Prompt — According to the figure legend, which domain of Robo2 alone is responsible for the reduction of the intermediate FasII pathway?

-------- Text block

Figure 3. Differential functions of Robo2’s Ig1, Ig2, and Ig3 domains in regulating longitudinal pathway formation and midline crossing.

HA-tagged wild type and chimeric receptors were crossed to elavGAL4 and the embryonic CNS axon scaffold and major longitudinal pathways were detected using anti-HRP (magenta) and anti-FasII (green) antibodies. Pro-midline crossing activity of Robo2: Misexpression of any receptor variant that includes Ig2 of Robo2 (B, Robo2; C, Robo1^R2I1+2) resulted in thickened commissures and ectopic midline crossing of FasII-positive axons (compare to wild type, A). This phenotype resembles a reduction in robo function. Full-length Robo1, or chimeric receptors possessing the cytodomain, Fn domains, or Ig1,3,4, or 5 of Robo2 did not enhance midline crossing (D, Robo1; E, Robo2^R1I1+2; and F, Robo1^R2I1). Graph shows frequency of ectopic midline crossing of FasII-positive axons for two transgenic lines each for the variants shown in B–F. Error bars indicate s.e.m. Disruption of FasII pathway formation: Pan-neuronal misepxression of Robo2 disrupts the formation of the intermediate FasII pathway (B, arrowhead with asterisk; compare to wild type, A); the axons that normally select this pathway apparently instead join the medial FasII tract, which becomes thicker in elavGAL4;UAS-Robo2 embryos. Although Robo1^R2I1+2 recapitulates the pro-midline crossing activity of Robo2, it does not mimic Robo2’s effect on FasII pathway formation (C, arrowhead). In contrast, Robo2^R1I1+2 is unable to promote midline crossing in this context, but does reproduce Robo2’s disruption of the intermediate FasII pathway (E, arrowhead with asterisk). A similar reduction of the intermediate pathway is produced by Robo1^R2I3 but not Robo2^R1I1−3 (not shown), indicating that it is due solely to Robo2’s Ig3 domain. Ig1 of Robo2 neither promotes midline crossing nor affects formation of the FasII longitudinal pathways (F).

----------------
-------- Supplied entries

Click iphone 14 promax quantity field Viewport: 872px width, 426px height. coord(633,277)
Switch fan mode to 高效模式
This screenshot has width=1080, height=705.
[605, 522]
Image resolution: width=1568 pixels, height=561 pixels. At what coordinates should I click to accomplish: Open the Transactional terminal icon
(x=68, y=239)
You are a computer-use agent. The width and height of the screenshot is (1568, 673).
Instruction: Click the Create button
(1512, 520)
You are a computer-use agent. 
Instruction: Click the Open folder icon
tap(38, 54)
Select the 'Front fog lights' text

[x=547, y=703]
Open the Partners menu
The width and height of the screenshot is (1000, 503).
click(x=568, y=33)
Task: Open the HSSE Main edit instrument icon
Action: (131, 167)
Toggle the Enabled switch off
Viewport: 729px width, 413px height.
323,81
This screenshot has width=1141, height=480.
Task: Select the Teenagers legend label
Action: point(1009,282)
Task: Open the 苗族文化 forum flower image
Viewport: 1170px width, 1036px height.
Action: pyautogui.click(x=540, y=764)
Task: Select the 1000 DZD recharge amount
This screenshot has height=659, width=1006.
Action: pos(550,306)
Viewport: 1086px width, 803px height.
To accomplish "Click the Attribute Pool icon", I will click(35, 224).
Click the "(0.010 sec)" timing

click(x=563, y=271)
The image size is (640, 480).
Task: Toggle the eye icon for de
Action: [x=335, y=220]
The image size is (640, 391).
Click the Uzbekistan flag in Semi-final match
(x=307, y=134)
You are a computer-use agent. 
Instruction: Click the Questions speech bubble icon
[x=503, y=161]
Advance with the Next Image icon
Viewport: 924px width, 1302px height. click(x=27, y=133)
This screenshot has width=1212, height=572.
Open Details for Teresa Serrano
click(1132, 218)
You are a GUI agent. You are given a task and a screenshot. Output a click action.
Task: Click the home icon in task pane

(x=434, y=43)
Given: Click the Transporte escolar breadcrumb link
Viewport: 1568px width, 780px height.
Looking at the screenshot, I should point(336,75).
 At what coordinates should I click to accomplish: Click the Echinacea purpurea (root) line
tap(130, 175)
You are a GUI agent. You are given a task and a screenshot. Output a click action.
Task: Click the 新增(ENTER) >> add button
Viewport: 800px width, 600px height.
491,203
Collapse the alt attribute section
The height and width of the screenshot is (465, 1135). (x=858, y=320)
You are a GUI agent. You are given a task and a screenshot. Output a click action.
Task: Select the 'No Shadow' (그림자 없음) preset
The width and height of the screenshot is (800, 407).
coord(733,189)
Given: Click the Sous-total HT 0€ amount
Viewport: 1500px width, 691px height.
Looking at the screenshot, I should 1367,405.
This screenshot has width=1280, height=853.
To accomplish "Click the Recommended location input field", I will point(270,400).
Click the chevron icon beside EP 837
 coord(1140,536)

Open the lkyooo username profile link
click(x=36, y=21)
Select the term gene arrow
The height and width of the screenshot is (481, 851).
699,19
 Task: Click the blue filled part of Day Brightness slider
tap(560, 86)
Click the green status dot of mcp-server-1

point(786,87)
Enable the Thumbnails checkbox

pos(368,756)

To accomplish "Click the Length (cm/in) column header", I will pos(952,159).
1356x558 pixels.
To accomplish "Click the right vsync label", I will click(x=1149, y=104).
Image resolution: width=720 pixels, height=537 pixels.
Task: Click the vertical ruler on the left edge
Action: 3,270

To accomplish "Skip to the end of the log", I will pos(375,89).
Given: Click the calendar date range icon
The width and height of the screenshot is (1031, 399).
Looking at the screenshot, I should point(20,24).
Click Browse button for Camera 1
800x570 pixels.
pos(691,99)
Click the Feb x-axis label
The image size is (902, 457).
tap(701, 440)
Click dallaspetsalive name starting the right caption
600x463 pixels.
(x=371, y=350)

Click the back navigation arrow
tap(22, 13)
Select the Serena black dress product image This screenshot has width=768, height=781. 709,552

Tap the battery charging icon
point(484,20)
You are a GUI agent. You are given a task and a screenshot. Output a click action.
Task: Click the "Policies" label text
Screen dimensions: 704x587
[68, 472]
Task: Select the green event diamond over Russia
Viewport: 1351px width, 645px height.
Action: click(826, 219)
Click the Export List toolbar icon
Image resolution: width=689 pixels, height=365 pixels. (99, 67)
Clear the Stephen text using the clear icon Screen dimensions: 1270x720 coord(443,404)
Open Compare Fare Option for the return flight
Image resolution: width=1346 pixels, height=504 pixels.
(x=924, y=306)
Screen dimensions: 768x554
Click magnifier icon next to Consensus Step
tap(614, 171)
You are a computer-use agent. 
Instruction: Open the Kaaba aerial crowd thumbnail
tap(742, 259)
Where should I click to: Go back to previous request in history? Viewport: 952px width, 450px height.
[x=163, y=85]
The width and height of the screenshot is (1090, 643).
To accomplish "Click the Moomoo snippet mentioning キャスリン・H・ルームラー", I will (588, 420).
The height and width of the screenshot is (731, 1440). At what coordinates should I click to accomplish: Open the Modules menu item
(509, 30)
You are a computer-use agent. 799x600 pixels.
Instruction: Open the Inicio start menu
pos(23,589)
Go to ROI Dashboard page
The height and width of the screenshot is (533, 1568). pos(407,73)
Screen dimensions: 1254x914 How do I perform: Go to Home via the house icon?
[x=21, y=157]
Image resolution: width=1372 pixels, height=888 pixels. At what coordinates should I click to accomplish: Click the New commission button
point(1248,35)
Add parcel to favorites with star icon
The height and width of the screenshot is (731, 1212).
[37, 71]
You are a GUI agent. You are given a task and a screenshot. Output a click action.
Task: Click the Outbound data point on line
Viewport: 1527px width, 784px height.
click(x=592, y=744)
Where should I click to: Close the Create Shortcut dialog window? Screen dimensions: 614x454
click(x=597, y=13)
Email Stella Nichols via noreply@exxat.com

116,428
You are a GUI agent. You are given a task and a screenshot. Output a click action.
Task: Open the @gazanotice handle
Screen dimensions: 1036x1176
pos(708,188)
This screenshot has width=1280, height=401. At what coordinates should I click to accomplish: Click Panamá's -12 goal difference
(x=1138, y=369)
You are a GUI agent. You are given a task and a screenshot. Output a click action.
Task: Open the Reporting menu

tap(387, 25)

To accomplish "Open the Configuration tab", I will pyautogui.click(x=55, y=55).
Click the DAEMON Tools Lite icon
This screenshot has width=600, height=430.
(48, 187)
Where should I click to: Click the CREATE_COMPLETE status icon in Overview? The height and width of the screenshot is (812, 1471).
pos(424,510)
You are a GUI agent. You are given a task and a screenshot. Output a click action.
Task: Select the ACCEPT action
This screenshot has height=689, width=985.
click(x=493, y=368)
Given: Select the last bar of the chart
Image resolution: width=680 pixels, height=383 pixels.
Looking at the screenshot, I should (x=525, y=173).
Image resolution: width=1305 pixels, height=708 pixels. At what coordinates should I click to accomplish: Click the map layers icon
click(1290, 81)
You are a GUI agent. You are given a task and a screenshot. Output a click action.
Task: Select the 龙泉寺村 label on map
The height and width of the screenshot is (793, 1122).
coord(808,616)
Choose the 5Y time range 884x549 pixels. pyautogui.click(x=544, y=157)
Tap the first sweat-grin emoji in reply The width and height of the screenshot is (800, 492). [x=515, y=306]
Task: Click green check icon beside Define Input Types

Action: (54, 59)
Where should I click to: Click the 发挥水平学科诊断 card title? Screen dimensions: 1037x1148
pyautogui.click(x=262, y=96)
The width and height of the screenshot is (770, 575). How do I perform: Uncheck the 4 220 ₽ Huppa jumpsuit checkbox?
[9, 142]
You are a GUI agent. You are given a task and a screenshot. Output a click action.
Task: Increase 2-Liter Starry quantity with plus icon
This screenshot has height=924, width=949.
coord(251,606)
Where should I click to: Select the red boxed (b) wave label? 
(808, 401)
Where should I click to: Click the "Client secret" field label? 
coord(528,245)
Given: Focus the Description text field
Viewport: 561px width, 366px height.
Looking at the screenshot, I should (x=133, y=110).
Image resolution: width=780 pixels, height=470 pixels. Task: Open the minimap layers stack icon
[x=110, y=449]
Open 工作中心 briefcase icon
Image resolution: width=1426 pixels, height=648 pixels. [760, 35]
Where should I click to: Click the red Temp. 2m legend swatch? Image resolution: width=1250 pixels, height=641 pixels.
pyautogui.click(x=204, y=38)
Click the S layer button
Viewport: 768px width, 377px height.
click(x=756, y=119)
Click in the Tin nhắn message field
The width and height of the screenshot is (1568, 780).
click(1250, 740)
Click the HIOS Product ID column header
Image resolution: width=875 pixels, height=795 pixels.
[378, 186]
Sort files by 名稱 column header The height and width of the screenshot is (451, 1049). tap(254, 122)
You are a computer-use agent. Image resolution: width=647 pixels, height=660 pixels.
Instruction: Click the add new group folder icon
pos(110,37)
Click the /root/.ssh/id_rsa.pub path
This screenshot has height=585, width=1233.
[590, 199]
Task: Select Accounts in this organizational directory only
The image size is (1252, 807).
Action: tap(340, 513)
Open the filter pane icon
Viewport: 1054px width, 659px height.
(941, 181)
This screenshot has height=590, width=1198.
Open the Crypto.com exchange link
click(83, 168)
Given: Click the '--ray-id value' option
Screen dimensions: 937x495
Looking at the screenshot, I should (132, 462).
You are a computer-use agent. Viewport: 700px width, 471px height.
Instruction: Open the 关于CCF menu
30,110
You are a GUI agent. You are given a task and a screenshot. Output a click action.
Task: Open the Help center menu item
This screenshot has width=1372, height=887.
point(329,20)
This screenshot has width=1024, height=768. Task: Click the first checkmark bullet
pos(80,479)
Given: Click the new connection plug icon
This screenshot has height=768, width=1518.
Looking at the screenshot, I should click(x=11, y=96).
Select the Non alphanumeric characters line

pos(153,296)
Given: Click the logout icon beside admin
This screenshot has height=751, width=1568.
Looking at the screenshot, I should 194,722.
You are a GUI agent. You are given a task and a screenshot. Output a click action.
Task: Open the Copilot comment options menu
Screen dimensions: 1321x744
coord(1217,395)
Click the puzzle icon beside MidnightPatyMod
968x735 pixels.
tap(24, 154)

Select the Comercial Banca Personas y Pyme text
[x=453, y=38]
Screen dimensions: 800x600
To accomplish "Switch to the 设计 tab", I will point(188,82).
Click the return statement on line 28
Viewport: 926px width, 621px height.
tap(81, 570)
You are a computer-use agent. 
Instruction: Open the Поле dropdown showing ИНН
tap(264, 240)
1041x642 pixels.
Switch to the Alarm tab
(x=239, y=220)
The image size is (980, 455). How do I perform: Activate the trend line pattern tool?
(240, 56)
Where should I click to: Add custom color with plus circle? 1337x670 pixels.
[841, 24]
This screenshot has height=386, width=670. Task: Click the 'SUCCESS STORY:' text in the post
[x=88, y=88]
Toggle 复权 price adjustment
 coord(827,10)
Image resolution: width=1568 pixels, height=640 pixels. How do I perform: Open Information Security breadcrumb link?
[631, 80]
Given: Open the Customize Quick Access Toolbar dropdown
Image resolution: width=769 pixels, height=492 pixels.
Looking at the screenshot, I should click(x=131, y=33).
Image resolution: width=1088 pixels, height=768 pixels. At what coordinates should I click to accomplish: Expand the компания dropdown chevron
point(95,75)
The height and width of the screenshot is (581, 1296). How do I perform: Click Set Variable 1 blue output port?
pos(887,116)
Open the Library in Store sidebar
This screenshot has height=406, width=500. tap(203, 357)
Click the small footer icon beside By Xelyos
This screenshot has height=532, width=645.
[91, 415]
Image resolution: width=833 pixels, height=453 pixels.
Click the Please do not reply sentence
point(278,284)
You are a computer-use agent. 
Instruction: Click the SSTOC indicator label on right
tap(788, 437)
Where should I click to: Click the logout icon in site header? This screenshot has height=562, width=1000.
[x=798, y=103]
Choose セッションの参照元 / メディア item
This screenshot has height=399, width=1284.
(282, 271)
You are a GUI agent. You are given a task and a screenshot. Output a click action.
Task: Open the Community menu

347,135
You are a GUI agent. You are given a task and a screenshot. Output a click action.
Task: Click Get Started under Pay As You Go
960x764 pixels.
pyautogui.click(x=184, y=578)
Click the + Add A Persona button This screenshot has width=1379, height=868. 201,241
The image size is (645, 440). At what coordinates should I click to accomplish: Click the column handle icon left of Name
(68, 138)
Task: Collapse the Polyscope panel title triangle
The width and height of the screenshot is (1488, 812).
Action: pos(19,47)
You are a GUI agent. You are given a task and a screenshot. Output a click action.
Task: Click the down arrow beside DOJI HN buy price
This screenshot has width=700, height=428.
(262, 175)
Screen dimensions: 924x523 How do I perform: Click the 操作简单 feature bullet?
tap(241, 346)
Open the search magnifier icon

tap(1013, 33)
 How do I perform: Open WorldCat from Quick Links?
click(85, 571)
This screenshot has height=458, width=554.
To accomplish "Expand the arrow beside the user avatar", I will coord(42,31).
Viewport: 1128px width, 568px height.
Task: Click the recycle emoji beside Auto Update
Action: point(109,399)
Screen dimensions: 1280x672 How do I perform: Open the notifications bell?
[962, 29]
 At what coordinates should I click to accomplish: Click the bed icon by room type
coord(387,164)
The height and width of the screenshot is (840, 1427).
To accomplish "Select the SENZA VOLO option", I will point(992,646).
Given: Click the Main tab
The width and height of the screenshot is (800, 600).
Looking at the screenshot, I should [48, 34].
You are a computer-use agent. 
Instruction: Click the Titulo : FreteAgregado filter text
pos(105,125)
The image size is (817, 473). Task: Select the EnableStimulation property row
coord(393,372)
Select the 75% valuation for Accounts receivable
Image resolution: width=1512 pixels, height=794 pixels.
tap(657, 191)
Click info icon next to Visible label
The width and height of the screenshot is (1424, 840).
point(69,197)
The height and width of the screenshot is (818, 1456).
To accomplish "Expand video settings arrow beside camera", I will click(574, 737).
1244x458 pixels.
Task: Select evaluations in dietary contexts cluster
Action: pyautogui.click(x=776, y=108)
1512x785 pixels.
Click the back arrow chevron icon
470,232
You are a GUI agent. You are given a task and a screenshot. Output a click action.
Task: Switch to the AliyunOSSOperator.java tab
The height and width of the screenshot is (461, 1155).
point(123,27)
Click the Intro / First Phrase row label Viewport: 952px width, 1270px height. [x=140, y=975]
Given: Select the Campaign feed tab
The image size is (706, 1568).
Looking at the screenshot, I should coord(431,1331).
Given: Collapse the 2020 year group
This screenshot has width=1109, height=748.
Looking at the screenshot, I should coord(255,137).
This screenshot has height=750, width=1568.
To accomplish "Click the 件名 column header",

----------------

Worked solution — Robo2's Ig3 domain.